Digital Identity and Footprint
This week we focused on digital identities and how they are formed. One thing that I thought was important to know is how social networks allow us to engage with people around the world but also shape our digital identity. Online we have the opportunity to be whoever we want to be. We can have multiple identities and create a life that is totally different from what it is when we are off-line. Technology is a big part of our everyday life and we are all influenced by the media.
In Bozkurt and Tu’s article we learn about online social networks and how they affect digital identity formation and learning. I found it interesting that individuals enter a social network with their idealized identities or with their actual identities based on the social network environment they are in. Depending on how an individual feels about themselves they may try to change into something they wish they were. I feel like a lot of teenagers today feel more comfortable being behind a screen where they can be someone else in order to fit in with everyone. As we can see technology is everywhere and children are forming their identity at very early ages. The important thing to remember is that social networks can be beneficial in educational contexts. “Studies showed that SNSs support educational activities by allowing interaction, collaboration, active participation, critical thinking, information and resource sharing” (162). Social networks are useful because they allow for students to interact and communicate with their instructors. It can be used for formal and informal academic discussions which is also very helpful.
In the article “Who am I Online? Understanding the Meaning of Online Contexts for Identity Development, I thought it was interesting to learn more about adolescents’ identity development. One thing that stood out in this article is that online contexts allow the adolescents to explore parts of themselves they might not reveal in other contexts. I think it shows that oftentimes when adolescents are exploring a certain aspect of their identity online, they find meaning to it and then want to apply it to their overall identity. This article allowed me to see that people can develop their identity online and find something new that they didn’t know about themselves.

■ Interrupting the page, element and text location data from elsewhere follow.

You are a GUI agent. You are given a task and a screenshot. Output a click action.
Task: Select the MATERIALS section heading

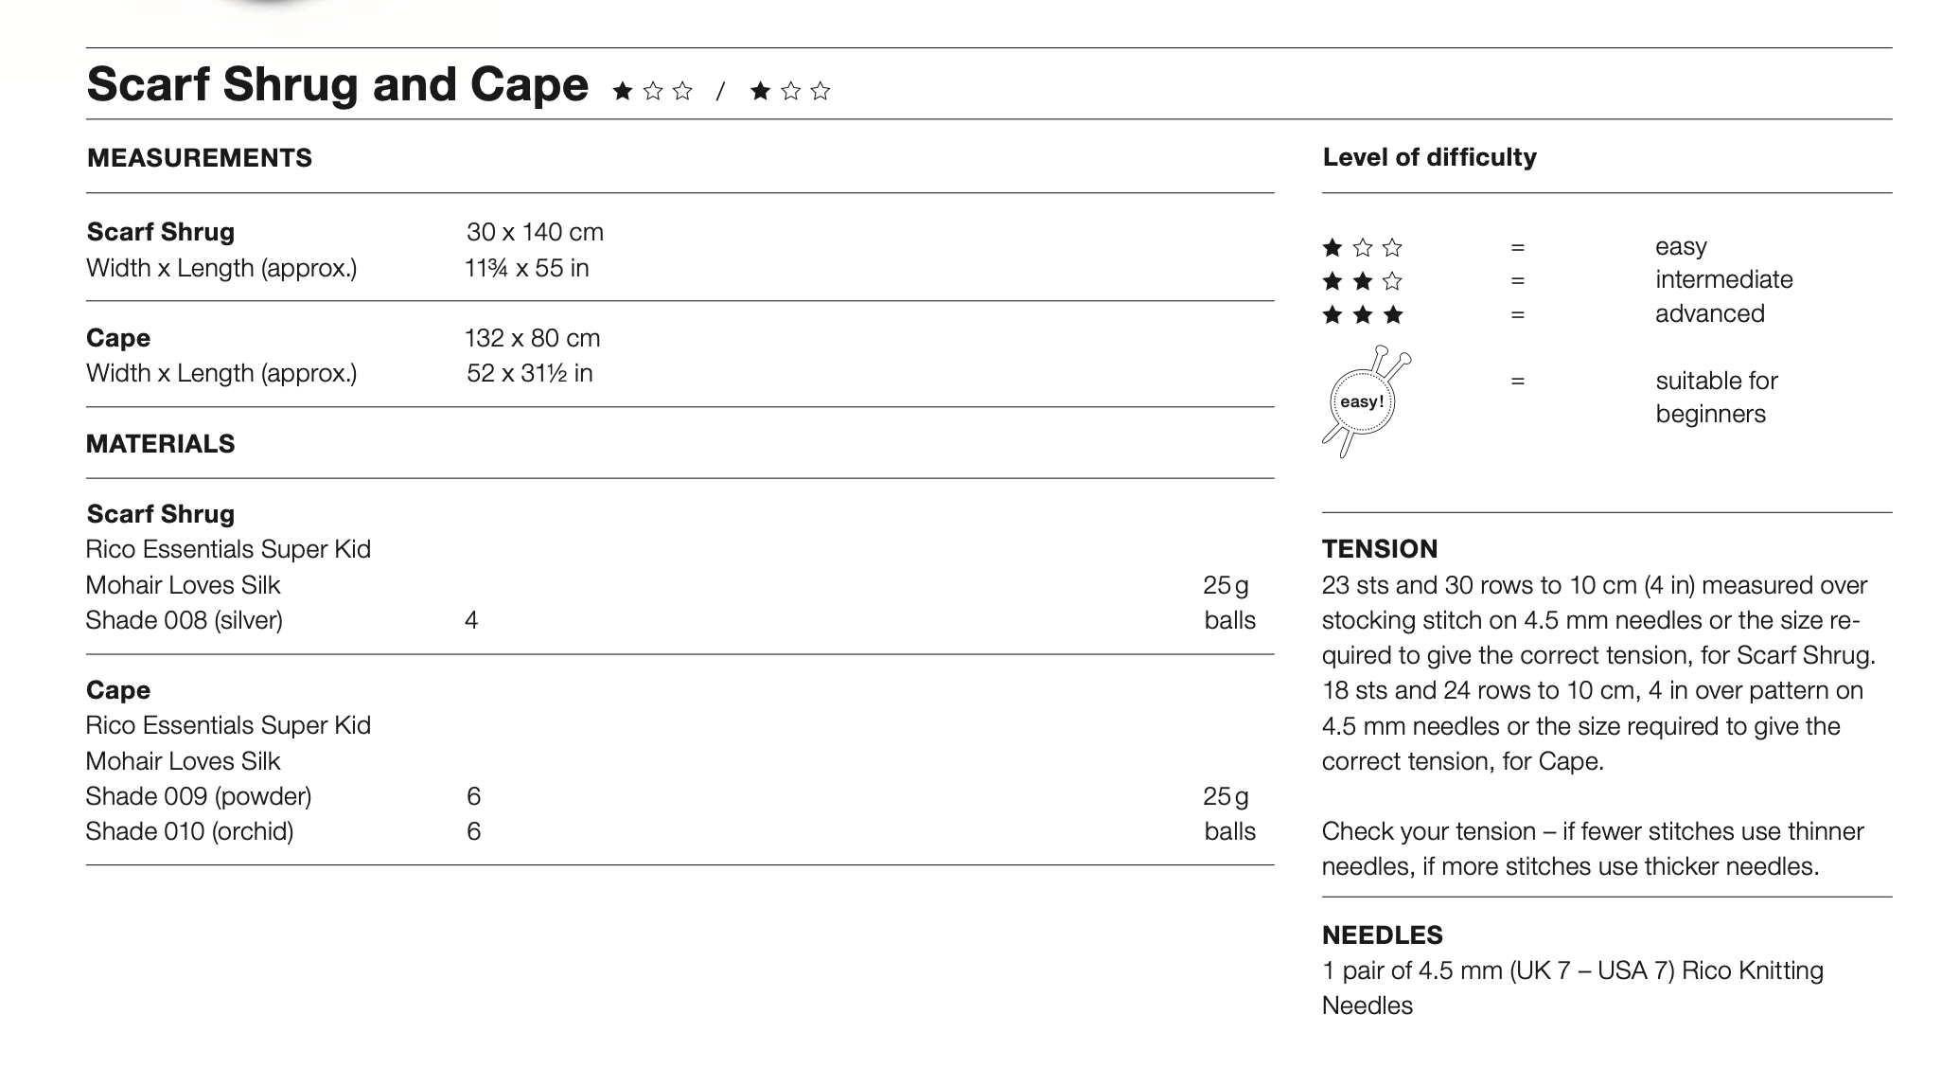[x=160, y=444]
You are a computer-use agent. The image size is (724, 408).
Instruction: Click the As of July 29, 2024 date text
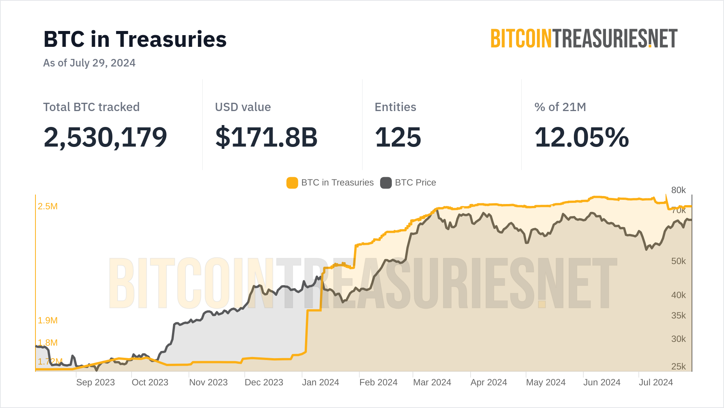[x=89, y=63]
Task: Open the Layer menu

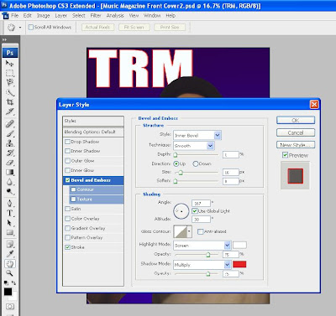Action: pyautogui.click(x=60, y=16)
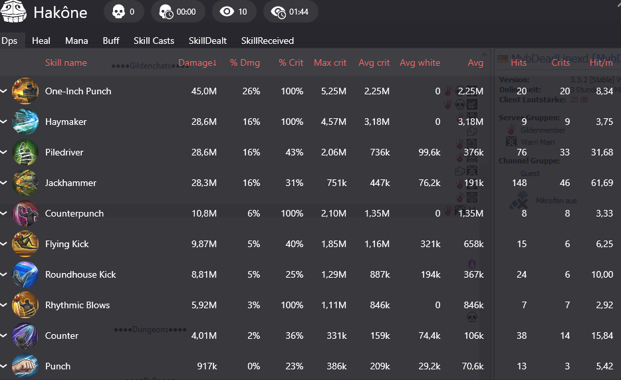Sort by the % Crit column header
The height and width of the screenshot is (380, 621).
[x=291, y=63]
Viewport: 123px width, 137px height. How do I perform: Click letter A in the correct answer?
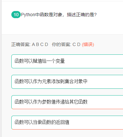[33, 44]
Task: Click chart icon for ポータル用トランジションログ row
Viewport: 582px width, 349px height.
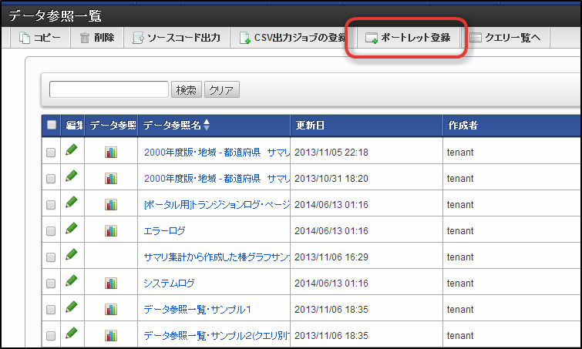Action: pyautogui.click(x=110, y=204)
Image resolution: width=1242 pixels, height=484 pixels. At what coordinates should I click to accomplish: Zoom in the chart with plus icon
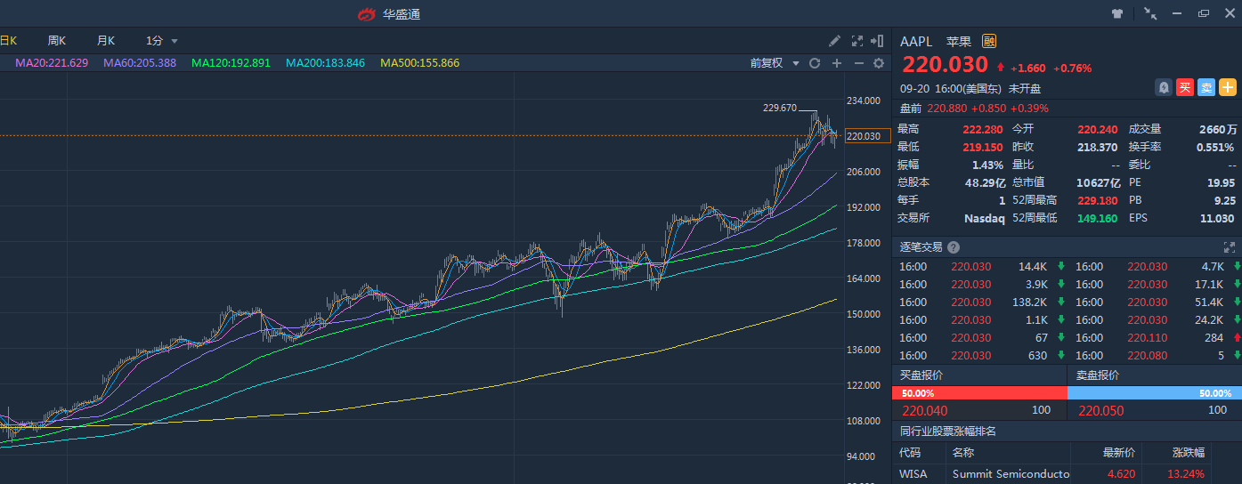(836, 63)
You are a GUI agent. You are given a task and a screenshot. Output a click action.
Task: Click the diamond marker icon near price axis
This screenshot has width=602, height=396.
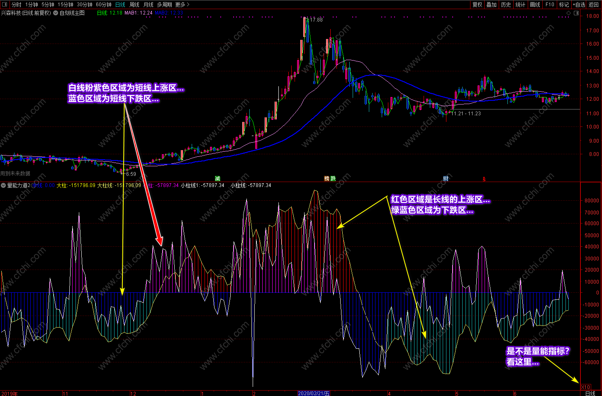tap(568, 13)
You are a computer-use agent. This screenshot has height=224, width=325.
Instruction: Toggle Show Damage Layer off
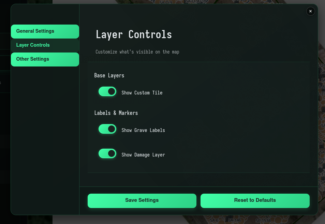107,153
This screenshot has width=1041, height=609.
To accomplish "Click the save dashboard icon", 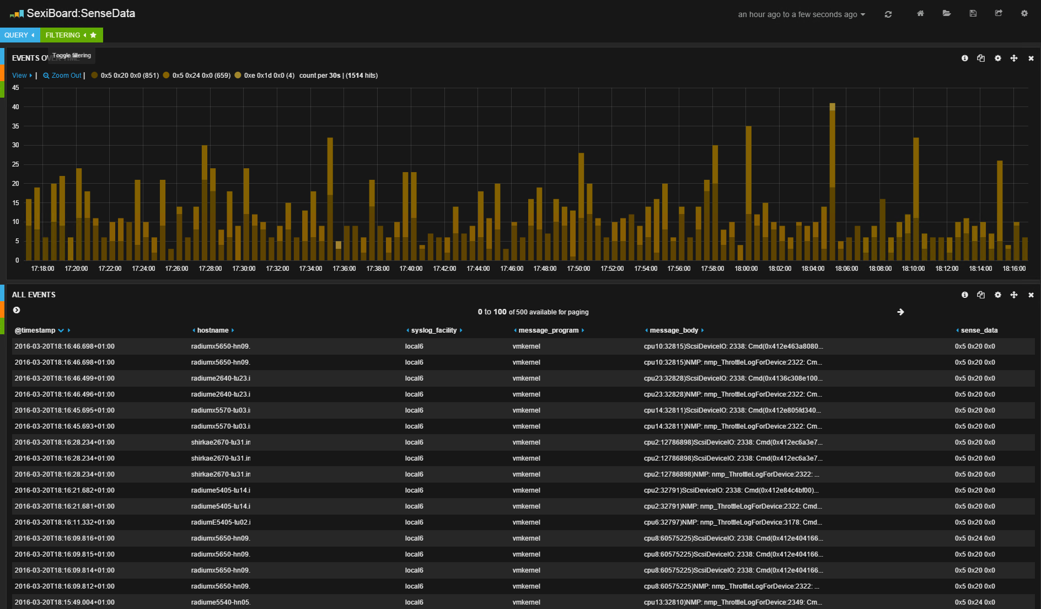I will click(973, 13).
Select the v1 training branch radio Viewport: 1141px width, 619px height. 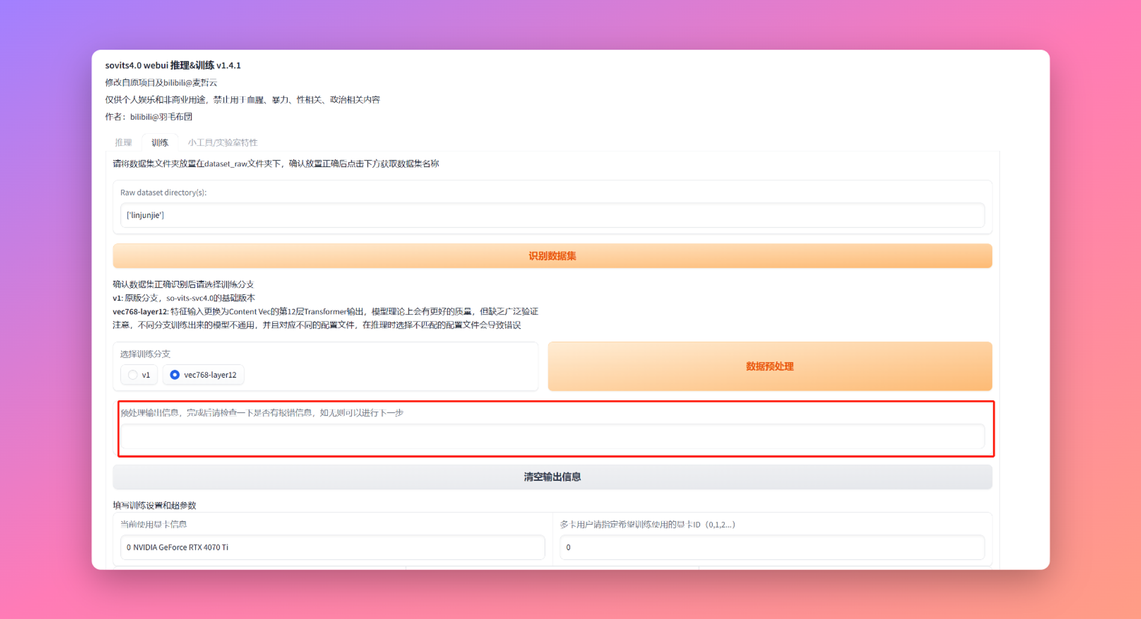coord(133,375)
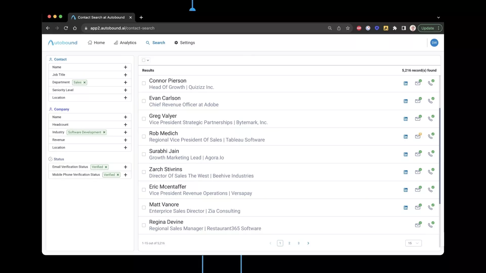486x273 pixels.
Task: Expand the Seniority Level filter
Action: [125, 90]
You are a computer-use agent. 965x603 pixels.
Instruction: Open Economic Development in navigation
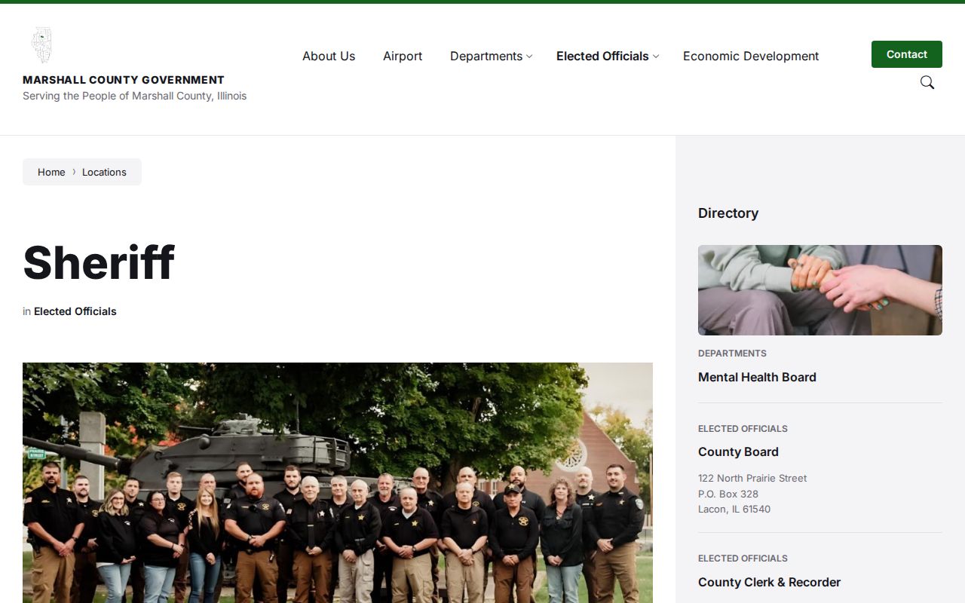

The last thing I want to talk about is Alec Couros’ TedTalk. I believe that we can help kids discover and experience the emerging possibilities of the Internet by talking to them about what it means to leave a digital footprint. Our digital lives are no longer separate realities. We need to teach people to learn more about how to empathize with others, and help them find ways to define themselves without caring what others have to say. At a young age, children should be guided and taught the risks of having profiles. They need to know the risk of publishing videos and pictures to the public.